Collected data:
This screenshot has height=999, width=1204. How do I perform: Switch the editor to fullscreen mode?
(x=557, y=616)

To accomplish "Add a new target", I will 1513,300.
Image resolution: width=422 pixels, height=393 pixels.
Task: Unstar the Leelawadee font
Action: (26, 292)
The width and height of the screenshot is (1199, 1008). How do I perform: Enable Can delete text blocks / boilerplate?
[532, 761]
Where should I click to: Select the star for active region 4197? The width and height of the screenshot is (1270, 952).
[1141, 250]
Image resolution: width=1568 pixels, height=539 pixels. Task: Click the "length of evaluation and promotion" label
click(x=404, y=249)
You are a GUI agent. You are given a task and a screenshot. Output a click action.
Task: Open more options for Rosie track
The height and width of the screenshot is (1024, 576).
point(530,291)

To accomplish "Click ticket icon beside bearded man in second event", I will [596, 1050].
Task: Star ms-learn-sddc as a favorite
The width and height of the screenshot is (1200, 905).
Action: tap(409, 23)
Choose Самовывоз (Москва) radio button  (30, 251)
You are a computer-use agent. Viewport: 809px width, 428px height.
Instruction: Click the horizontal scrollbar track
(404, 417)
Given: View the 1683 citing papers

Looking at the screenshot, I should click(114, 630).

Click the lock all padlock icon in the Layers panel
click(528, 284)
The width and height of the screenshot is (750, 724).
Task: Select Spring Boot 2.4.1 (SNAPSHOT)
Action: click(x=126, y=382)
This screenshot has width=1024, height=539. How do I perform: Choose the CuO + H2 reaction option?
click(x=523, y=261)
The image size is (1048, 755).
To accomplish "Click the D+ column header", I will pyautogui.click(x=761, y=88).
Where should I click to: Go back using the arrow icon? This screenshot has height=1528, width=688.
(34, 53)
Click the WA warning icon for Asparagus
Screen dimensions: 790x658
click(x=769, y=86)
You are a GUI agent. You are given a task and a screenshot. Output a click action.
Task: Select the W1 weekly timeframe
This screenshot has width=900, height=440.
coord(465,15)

### WHAT TO DO:
Write out the lines above from the one containing "Task: Select the W1 weekly timeframe" through the last, exactly as they are.

### WRITTEN ANSWER:
Task: Select the W1 weekly timeframe
This screenshot has width=900, height=440.
coord(465,15)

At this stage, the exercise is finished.